Fig. 4 was modified and now it is present as Fig. 5. The caption was corrected and DAPI staining was indicated.

Discussion. Please add some more recent references about the increasing of NO synthesis in the CNS with aging, for example:

Moiseev KY, Vishnyakova PA, Porseva VV, Masliukov AP, Spirichev AA, Emanuilov AI, Masliukov PM. Changes of nNOS expression in the tuberal hypothalamic nuclei during ageing. Nitric Oxide. 2020 Aug 1;100-101:1-6. doi: 10.1016/j.niox.2020.04.002.

We added several recent articles, including this one suggested by the Reviewer, on the relationship between NO synthesis and aging, including neurogenesis. 

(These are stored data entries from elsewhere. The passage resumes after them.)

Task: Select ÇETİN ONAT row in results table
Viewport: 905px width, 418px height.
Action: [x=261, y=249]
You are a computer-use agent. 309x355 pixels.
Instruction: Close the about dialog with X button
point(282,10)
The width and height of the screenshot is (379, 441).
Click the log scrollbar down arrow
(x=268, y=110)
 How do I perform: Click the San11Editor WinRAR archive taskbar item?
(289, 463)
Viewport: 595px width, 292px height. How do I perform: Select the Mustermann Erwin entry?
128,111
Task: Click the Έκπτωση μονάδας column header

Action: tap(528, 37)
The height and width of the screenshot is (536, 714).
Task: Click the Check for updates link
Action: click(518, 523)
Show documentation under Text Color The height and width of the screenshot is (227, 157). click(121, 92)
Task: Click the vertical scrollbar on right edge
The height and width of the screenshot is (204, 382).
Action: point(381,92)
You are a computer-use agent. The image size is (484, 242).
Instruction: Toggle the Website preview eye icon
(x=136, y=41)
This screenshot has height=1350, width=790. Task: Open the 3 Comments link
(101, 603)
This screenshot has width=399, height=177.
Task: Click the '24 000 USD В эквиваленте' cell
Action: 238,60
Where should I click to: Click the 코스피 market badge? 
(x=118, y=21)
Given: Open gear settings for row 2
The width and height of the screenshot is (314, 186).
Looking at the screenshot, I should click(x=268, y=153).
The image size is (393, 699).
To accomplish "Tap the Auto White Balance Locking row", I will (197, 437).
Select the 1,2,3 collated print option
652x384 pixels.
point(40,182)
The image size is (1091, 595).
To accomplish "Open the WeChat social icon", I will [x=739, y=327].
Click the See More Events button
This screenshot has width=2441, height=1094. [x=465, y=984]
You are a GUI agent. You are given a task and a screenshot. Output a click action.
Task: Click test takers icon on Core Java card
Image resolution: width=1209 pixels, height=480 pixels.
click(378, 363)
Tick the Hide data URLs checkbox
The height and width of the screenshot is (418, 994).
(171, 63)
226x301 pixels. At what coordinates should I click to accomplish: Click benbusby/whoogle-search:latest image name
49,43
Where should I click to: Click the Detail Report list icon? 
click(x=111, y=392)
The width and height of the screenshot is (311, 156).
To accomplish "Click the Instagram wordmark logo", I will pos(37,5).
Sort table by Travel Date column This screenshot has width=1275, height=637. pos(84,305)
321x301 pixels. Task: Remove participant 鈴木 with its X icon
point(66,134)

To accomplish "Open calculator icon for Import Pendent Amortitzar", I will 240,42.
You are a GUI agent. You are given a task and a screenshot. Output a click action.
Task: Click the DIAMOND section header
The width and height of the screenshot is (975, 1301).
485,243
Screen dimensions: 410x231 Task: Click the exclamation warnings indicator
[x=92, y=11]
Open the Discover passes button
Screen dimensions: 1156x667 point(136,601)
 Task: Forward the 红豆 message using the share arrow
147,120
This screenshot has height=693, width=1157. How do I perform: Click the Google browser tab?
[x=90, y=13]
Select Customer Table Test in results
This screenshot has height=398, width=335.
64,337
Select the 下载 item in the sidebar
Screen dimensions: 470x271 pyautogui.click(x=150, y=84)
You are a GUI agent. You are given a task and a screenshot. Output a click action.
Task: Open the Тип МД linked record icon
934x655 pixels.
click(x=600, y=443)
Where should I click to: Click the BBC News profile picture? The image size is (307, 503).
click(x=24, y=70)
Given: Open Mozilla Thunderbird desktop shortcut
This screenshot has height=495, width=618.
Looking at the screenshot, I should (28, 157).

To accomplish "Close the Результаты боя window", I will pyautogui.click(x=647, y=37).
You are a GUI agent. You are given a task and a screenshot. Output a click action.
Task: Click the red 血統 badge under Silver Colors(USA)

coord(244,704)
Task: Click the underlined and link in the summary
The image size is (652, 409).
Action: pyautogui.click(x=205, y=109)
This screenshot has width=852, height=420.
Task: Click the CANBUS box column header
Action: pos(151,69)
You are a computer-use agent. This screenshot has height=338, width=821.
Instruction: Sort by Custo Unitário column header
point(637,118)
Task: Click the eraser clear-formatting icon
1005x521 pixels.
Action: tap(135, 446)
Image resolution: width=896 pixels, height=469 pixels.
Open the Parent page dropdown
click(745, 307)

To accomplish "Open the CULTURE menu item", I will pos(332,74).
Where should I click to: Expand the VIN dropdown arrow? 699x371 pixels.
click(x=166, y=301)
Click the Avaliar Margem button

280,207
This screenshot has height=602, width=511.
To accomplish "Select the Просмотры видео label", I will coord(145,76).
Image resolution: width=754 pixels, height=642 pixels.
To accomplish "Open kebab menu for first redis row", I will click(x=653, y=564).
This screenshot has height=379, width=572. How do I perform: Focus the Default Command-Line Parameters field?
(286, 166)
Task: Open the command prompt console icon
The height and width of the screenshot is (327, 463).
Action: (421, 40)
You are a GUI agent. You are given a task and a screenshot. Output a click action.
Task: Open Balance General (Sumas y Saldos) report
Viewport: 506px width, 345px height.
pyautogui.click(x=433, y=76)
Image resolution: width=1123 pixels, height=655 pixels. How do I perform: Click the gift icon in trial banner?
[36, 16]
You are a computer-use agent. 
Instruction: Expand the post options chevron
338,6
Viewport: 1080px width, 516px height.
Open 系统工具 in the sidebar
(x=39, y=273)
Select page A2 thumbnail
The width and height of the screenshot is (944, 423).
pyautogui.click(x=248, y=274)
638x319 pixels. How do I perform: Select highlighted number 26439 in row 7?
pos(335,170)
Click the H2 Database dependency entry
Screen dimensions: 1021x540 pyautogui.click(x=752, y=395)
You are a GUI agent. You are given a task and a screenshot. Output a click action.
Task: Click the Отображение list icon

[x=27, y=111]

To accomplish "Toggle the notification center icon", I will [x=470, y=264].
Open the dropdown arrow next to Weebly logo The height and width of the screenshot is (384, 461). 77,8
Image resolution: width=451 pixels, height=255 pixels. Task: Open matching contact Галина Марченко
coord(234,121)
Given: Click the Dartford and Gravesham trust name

Methods. A protocol for immunofluorescent staining should be described more precisely. Please, indicate the primary antibody and its dilution for BRDU staining. There are no data about visualization. Please, provide the type of microscope, filters for fluorescent microscopy and CCD camera.

These important details were added to the Materials and Methods chapter.

Round 2

Reviewer 1 Report

I do NOT find any significant improvements in the revised manuscript.

Minor editing of English language required

Reviewer 2 Report

The authors have improved their manuscript through the first round of revision by addressing all the points reviewers raised. I recommend accepting this manuscript for the publication.

Minor point: Please, delete the 1st line in the Abstract (line 10). It is from template.